## JOB
Which of the lines below contain the word "header"? List each of those lines in full, matching case exactly.

----

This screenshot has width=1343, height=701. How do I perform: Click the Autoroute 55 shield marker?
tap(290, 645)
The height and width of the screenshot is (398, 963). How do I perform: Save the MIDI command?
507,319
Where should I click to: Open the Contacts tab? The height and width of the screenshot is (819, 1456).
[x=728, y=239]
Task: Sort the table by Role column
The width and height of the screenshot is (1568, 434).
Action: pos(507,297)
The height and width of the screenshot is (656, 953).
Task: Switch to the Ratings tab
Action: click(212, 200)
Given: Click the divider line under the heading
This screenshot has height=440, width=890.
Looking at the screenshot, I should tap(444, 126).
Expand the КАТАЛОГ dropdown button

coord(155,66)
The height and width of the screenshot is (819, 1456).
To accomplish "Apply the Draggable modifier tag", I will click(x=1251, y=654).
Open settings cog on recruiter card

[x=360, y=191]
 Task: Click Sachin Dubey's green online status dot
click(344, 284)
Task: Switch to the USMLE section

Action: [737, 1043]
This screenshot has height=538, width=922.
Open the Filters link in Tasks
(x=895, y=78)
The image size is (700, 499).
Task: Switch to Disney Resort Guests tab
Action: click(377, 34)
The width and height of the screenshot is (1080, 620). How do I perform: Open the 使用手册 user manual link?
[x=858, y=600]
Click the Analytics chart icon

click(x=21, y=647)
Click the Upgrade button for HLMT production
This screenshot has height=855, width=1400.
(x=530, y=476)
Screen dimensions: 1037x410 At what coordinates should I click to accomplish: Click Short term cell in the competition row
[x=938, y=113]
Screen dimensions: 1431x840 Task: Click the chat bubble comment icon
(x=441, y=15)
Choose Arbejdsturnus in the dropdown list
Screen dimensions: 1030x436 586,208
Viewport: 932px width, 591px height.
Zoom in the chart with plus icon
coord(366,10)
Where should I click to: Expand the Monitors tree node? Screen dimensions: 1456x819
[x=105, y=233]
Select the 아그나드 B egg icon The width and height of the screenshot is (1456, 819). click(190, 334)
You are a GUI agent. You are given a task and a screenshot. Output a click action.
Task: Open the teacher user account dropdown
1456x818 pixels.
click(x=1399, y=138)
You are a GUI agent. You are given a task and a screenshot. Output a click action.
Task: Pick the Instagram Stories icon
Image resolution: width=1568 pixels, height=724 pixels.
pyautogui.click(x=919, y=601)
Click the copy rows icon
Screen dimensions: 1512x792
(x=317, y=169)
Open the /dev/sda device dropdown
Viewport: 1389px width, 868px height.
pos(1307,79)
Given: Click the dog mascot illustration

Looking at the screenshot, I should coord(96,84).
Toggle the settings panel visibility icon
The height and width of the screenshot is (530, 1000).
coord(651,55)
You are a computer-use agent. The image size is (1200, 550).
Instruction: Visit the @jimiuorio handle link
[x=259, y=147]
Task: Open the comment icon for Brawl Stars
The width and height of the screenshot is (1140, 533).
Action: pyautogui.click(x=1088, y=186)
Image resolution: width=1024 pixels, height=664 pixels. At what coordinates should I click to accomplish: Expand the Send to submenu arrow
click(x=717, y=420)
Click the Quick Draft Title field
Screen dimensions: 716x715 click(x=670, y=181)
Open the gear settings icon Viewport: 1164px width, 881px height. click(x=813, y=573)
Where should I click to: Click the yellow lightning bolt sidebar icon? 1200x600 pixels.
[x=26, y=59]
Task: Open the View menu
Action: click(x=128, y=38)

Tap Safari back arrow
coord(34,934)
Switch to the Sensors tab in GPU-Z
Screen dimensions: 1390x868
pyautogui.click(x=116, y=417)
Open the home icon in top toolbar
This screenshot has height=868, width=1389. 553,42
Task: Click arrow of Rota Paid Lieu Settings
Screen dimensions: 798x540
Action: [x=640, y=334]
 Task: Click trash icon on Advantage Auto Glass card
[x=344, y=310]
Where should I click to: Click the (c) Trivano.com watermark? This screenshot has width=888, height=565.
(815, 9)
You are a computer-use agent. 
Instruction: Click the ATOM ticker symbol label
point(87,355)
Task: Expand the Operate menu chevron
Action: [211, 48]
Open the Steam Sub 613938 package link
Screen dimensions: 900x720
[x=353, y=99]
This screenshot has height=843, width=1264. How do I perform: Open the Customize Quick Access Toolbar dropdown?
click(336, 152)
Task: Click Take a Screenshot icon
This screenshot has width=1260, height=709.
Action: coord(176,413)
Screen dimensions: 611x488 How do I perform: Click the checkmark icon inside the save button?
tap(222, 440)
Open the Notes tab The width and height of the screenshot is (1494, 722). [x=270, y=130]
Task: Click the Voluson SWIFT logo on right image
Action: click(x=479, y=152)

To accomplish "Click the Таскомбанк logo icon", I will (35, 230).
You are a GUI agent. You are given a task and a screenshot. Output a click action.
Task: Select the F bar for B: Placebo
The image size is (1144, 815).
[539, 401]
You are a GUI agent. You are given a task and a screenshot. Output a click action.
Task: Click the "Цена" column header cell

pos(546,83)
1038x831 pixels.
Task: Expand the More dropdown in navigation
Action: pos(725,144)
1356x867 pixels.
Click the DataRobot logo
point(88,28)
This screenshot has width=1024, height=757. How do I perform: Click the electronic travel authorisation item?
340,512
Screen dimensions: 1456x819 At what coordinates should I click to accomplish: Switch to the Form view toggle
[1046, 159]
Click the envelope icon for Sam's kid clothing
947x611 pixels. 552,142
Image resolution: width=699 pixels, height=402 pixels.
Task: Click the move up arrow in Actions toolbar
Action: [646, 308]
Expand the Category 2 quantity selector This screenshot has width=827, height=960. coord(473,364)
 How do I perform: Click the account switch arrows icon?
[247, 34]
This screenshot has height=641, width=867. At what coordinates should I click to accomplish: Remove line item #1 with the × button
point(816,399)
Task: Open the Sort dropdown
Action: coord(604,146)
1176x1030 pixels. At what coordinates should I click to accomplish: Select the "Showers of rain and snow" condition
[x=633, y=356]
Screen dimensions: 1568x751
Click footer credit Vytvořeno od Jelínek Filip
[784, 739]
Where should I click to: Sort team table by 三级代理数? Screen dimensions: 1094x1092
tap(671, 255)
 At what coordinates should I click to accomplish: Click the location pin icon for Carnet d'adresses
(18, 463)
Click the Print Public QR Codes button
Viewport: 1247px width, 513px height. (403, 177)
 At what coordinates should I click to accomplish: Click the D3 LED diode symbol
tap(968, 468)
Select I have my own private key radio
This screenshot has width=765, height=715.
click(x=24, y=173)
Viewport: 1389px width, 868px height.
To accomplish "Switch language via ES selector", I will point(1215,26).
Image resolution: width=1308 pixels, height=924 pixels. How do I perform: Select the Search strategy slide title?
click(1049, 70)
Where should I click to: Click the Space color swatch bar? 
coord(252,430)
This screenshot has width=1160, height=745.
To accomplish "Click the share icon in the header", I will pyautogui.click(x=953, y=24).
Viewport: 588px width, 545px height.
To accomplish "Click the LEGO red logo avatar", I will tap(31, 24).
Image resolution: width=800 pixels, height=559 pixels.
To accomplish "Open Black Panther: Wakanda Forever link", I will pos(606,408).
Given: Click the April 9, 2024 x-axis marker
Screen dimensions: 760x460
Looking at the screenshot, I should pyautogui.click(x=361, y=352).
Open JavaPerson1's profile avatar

----

## THE REPLY
Task: Click the "Цена" column header cell
To accomplish "Click the share icon in the header", I will pyautogui.click(x=953, y=24).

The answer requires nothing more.